What you have to do:
Take the material below and reproduce, word for word, only the lines from the line with "The image size is (747, 435)." through the line with "Select the GK position chip".
┌─ Information supplied
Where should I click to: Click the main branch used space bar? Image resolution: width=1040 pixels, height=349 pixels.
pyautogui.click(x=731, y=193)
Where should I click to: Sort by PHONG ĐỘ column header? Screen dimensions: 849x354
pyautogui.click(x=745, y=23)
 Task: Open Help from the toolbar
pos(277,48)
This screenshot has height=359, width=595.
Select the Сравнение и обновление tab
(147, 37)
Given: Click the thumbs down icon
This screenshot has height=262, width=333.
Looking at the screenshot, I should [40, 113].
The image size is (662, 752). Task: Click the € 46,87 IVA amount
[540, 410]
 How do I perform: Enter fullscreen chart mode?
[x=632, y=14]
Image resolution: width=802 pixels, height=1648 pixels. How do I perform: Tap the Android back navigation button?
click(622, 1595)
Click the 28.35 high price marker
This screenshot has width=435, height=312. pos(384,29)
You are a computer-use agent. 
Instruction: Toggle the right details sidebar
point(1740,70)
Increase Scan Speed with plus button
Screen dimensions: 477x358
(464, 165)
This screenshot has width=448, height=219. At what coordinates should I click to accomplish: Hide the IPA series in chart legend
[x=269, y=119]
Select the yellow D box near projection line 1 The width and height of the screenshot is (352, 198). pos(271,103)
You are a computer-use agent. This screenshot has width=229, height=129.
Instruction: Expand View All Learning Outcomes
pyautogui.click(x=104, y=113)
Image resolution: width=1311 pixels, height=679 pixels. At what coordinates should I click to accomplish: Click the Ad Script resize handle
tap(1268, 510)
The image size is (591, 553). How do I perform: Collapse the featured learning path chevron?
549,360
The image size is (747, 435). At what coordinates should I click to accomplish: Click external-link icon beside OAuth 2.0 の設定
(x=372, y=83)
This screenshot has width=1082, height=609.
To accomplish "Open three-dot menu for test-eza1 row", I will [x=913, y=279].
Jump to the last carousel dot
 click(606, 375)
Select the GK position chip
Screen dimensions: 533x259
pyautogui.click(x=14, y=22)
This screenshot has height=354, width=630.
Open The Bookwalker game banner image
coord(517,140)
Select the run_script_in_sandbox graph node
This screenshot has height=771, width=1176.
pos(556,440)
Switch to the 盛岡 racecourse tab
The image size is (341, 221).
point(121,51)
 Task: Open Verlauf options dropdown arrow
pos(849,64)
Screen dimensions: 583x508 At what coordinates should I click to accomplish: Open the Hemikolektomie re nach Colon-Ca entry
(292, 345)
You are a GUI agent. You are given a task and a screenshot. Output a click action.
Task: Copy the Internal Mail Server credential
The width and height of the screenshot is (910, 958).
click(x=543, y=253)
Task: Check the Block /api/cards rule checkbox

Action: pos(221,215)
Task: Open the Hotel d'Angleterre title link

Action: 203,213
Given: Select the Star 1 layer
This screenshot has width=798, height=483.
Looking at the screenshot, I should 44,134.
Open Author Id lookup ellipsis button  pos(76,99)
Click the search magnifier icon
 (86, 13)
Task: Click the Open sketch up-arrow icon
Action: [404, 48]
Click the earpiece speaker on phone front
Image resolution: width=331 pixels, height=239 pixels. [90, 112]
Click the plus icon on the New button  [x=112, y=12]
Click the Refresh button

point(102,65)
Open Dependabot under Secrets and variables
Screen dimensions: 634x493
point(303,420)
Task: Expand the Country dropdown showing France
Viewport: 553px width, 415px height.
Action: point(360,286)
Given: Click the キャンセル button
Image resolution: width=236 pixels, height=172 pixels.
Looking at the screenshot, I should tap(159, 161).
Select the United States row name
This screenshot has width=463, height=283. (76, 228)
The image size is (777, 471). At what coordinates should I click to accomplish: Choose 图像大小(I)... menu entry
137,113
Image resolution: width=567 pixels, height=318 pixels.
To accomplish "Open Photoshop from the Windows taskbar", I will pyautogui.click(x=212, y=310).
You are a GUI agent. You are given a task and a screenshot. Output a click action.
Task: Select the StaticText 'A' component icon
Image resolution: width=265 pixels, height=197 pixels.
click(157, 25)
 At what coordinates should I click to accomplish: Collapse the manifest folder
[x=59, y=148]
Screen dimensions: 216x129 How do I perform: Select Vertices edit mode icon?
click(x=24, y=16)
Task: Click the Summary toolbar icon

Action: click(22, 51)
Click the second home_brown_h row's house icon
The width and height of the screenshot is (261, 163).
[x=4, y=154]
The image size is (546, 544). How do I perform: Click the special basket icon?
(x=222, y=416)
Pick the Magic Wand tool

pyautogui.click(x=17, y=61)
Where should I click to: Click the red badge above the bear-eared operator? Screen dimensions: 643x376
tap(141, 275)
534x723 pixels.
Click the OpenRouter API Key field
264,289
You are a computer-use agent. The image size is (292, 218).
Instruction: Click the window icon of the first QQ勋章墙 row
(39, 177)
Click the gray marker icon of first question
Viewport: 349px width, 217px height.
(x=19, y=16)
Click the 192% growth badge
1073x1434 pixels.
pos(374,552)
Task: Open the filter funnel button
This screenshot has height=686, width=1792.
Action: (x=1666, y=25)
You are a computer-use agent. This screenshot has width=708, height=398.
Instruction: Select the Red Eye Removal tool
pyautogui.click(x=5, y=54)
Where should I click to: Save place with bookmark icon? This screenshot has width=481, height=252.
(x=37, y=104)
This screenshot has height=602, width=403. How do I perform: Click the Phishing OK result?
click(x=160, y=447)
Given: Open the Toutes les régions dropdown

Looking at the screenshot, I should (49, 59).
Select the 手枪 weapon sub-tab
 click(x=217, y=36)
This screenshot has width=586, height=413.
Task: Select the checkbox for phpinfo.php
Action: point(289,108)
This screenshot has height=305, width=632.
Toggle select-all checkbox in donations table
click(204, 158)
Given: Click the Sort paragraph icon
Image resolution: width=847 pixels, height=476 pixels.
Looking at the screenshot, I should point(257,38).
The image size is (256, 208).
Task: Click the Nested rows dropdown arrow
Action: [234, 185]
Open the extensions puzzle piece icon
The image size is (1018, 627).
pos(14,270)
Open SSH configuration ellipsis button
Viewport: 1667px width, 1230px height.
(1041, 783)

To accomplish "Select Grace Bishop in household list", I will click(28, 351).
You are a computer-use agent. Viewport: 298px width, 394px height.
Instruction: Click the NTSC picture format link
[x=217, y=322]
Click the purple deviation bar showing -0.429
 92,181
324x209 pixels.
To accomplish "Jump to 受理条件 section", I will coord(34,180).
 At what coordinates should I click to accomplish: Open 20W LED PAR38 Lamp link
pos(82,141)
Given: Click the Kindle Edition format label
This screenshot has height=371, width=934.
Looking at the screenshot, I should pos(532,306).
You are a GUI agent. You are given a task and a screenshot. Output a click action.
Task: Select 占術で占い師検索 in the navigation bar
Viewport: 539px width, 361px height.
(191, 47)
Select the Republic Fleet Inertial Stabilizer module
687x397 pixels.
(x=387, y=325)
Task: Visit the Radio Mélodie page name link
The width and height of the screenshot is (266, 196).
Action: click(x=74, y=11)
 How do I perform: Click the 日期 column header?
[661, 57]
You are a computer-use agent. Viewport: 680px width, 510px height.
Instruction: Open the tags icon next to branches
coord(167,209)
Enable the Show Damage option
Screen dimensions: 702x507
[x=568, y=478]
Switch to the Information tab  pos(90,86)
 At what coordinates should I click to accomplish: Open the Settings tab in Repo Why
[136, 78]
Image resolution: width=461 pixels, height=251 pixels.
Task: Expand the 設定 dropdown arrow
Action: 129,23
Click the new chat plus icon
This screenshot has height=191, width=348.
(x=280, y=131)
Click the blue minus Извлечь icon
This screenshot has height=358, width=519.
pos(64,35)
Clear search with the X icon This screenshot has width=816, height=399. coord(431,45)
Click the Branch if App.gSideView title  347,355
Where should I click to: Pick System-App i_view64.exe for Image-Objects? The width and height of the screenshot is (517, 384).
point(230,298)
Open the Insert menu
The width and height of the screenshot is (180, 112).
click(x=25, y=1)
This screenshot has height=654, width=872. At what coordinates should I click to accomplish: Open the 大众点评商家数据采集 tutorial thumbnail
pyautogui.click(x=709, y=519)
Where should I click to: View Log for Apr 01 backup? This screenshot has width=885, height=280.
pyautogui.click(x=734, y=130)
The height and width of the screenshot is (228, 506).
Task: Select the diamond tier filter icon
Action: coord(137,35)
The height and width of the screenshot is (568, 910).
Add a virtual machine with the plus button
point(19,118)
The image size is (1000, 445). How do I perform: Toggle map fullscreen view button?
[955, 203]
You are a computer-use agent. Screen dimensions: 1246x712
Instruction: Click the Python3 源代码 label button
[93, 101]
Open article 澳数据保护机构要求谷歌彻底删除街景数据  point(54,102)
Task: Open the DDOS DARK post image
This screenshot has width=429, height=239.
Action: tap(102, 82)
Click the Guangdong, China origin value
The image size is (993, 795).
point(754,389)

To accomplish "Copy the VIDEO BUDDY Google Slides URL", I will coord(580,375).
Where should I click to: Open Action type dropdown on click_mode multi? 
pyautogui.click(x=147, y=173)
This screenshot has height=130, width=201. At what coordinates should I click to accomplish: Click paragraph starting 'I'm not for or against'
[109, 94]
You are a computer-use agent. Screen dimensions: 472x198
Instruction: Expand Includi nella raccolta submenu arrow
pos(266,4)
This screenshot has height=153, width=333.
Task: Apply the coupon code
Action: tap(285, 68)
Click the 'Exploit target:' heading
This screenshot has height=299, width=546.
└─
Reply:
The image size is (747, 435). At what coordinates should I click to accomplish: Click external-link icon beside OAuth 2.0 の設定
(x=372, y=83)
This screenshot has width=1082, height=609.
To accomplish "Open three-dot menu for test-eza1 row", I will [x=913, y=279].
Jump to the last carousel dot
 click(606, 375)
Select the GK position chip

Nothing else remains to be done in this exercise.